Gilligan was later acquitted of Ms Guerin's murder and firearms charges, but convicted of possession of an estimated 20,000kg (44,093lb) of cannabis resin for sale and supply over two years.
He was handed a record 28 years behind bars, which was later reduced on appeal to 20 years and backdated to 1996.
Gilligan would have been due for release two years ago with remission but in 2006 he was handed another two-year sentence for assaulting a prison officer, to start on the date of the expiry of the drug sentence.
He has also been twice convicted for having a mobile phone in prison.
Gang member Brian Meehan is the only man still behind bars after being jailed for life over the killing.

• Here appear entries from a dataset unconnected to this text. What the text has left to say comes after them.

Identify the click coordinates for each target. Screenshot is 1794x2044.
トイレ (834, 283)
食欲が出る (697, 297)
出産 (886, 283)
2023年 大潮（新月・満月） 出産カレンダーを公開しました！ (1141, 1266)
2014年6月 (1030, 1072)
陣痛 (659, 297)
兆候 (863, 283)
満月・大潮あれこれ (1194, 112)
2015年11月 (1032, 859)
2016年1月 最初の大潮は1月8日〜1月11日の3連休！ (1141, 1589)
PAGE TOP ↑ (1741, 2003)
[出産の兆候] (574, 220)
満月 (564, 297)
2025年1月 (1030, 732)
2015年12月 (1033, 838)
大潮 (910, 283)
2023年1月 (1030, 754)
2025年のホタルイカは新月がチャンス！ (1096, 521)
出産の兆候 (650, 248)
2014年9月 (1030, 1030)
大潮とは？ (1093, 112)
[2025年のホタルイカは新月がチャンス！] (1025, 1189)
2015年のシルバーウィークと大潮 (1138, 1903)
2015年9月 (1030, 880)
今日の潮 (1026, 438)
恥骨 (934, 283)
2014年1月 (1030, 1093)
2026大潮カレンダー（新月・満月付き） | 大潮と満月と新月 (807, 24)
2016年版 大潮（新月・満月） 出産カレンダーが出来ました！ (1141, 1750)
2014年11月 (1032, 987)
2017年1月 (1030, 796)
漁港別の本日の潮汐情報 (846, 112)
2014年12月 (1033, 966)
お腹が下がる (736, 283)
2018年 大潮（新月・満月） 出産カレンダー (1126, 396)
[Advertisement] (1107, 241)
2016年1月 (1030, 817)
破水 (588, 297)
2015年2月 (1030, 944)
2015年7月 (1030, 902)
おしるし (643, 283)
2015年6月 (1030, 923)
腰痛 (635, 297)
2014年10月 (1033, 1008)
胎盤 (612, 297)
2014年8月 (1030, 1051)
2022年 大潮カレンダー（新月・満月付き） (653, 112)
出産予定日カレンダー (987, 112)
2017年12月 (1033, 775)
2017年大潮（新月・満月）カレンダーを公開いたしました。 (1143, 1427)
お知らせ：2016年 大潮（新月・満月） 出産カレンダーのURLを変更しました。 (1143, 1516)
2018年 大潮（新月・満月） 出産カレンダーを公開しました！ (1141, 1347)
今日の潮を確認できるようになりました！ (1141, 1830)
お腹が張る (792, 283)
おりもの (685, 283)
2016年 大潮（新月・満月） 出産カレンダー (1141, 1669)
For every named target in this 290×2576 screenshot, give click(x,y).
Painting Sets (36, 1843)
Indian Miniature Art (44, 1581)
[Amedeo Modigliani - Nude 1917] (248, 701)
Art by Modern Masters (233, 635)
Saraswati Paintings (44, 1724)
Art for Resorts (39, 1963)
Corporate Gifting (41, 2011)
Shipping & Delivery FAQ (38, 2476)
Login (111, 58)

Another associate, Paul Ward, had his murder conviction overturned on appeal.
The man named during one court case as having pulled the trigger in the Guerin murder, Patrick "Dutchy" Holland, died in June 2009.
Elsewhere, Gilligan used the legal protection of a High Court case in Dublin in 2008 to name wanted fraudster John Traynor, known in gangland circles as The Coach, as the man who ordered the hit.
Meanwhile, his former home, the Olympic-sized Jessbrook Equestrian Centre, in Mucklon, near Enfield, remains on the market, having been empty since July 1996 when it was seized by gardai.
Once valued at five million euro (£4.2 million), it is for sale for just 500,000 euro (£420,000).
The sprawling estate is just shy of 50 acres, and includes a 3,500-seat equestrian arena with a VIP section and commentary booths which has since become a shell for rat poison and bird droppings.
It is not known if Gilligan's long-term plans involving returning to a home attached to land around the equestrian centre, where his estranged wife Geraldine still lives, or fleeing to Alicante in Spain where daughter Tracey runs the family-owned Judges' Chamber bar.